Facile and Controllable Synthesis of Heteroatom-Doped Carbon Nanotubes Under Atmospheric Pressure

Tuesday, 26 May 2015: 15:00
Lake Ontario (Hilton Chicago)
Y. C. Chang, G. L. Chen, and W. H. Chiang (National Taiwan University of Science and Technology)
Recent theoretical and experimental studies have suggested that heteroatom-doped carbon nanomaterials such as carbon nanotubes (CNTs) and graphenes as novel materials with exceptional properties for applications including nanoelectronics, energy storage [1], fuel cells [2], and electrochemical sensing [3]. However, current synthesis methods of heteroatom-doped carbon nanomaterials usually involve complicated vacuum systems, making it difficult to enable industrial-scale production. Consequently, the development of a controllable synthesis of heteroatom-doped carbon nanomaterials at atmospheric pressure will lead to important advances on both scientific studies and innovation applications.

Here we demonstrate an atmospheric-pressure, solution-assisted substitution method to produce heteroatom-doped CNTs with varying heteroatoms including boron (B), sulfur (S), and phosphorus (P).  Pristine multi-walled CNTs (MWCNTs) synthesized using a water-assisted chemical vapor deposition (CVD) were used as starting materials. The heteroatom-doped CNTs were then produced by heating the mixture of heteroatom precursor and MWCNTs under argon (Ar) atmosphere from 400 to 1200◦C for 1to 4 h at atmospheric pressure. We found that the heteroatom concentrations in the nanotubes could be tuned by controlling the reaction temperature and time, confirming by the X-ray photoelectron spectroscopy (XPS) and Raman characterizations. Detailed XPS characterization indicated that the S atoms were successfully doped into the sp2 graphene lattice of CNTs [Fig. 1(a)]. The high-resolution XPS (XPS) result reveals several C-S-O doping configurations existed in our as-produced samples [Fig. 1(b)]. The systematic Raman characterization was performed and shown the ratio of the D- and the G- bands (ID/IG) was increased for the as-produced samples, indicating the defect densities due to the doping process can be controlled in our method [Fig. 1(c)]. Thin-film electrical conductance characterization using four-point probe method suggested the electrical conductances of the as-prepared heteroatom-doped CNTs were significantly improved by heteroatom doping [Fig. 1(d)], making them useful materials for electrochemical-base applications. It is also noteworthy from a practical point of view that the developed atmospheric-pressure synthesis method is amenable to industrial-scale production since it avoids the need for a vacuum system.
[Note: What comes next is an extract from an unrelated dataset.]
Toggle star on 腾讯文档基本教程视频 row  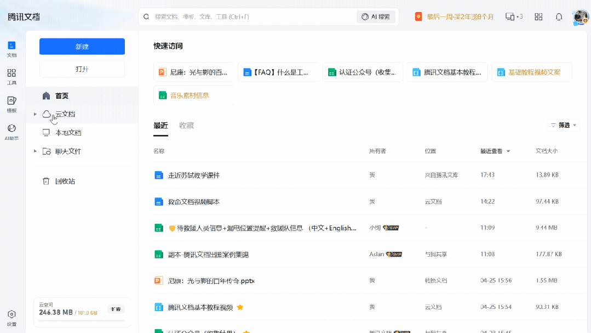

[1] J. Han, L.L. Zhang, S. Lee, J. Oh, K.-S. Lee, J.R. Potts, J. Ji, X. Zhao, R.S. Ruoff, S. Park, ACS nano, 7 (2012) 19-26.

[2] L. Qu, Y. Liu, J.-B. Baek, L. Dai, ACS Nano, 4 (2010) 1321-1326.

[3] Y. Wang, Y. Shao, D.W. Matson, J. Li, Y. Lin, ACS nano, 4 (2010) 1790-1798.

[4] H. Liu, Y. Liu, D. Zhu, Journal of Materials Chemistry, 21 (2011) 3335-3345.